When the screw enters the wood, the screw can sometimes cause the wood to split/separate, right at the growth ring in the wood.
Peruse the end of your workpiece, and see if that's what happened to yours.
Hi Doug, You are saying that you are having the sides of the cabinet split when you are driving in the screws, If I understand this correctly are you saying that the cabinet sides are splitting or do you mean the face frame is splitting. If the cabinet sides is what is splitting what is the cabinet side made out of? Hardwood or plywood made of hardwood?
A photo would help explain this. If you can supply a photo or two of the problem I may be able to help you. If it is plywood then the splitting is the delamination of the plies and is becoming more common in the current day plywood and especially the plywood from big box stores of whom usually stock foreign plywood and even some of the United States labeled plywood is actually made on foreign soil. I see that suggestions are made telling you to use wax soap, and thread in and out. Although this might help some but normally will only make your screw to wood bond weaker and especially if it is plywood. The threading in and out will cut a new thread groove each time and repeated times will ream out the hole.
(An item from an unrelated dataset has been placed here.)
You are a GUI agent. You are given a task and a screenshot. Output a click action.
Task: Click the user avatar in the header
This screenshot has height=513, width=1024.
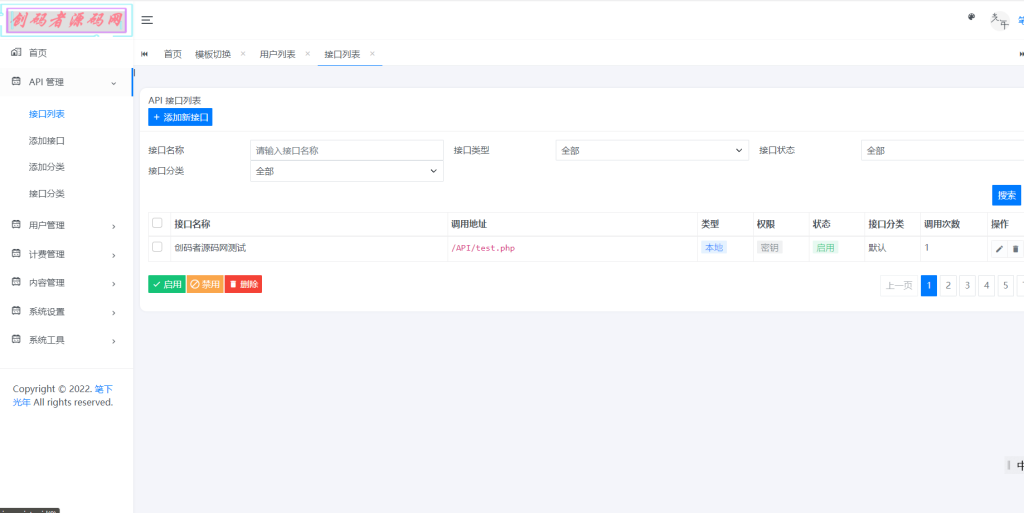click(998, 20)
If this is plywood and labeled red oak it only means that the veneer is made of red oak and the core is softer wood and therefore using a course thread kreg screw is the better option. You must however use care when the course thread reaches the red oak solid hardwood as the aggressive thread with often cause screw breakage and sometimes the splitting of the plywood as it aggressiveness will introduce some sudden inward pressure that will over drive the screw and most of todays plywood will not tolerate it. Please post some photos and I will see if I can determine the cause.
It normally will and a screw will split more often than a nail. The reason being is the shank of the nail get is holding power from friction and it is friction that resists the driving in of a nail. A screw is a helical type of resistance and the twisting of the screw to drive it in will result in much more force that driving in a nail. The drier the wood the more brittle as the lignin is compromised by age and dryness of the wood fibers. The closer to the end the more often and the more severe is the cracking. There is less resistance in the wood fibers near the end as not only the lesser of the amount of wood to resist that driving and or twisting but the ends of lumber is pretty much wide open for the release of the moisture in the wood. and therefore drier that the wood further up the piece. Wood with moisture is more limber than dry wood and will be less resistant to cracking.
Red oak was mentioned in this post and it happened to be the biggest offender as the cells are more open than other species of wood. There is no denying of wood quality or grade as the woods that grew in a wetter environment will be a cheaper grade than
those grown in a dry or colder climate and the growth rings will show this graphically. The close grain wood will be more dense than the more open grain wood and will also resist splitting and cracking as well. Other factors in Nature also determines the final grade of the lumber and include such things as disease and fungus but also things knows as wind shake and or ring shake where the trees is damaged internally while growing by winds that twist and or shake the growing tree. it might happen once or many times before the tree is harvested and some of these are not seen or detected by the mills that process the wood. Then the other factor is the man made flaws such as processing and kiln drying.
Doug,
I've had cracking happen to me, near the ends, in hard and soft wood,
when the screw is 1/2-1" from the end of the workpiece.
When the screw enters the wood, the screw can sometimes cause the wood to split/separate, right at the growth ring in the wood.
Peruse the end of your workpiece, and see if that's what happened to yours.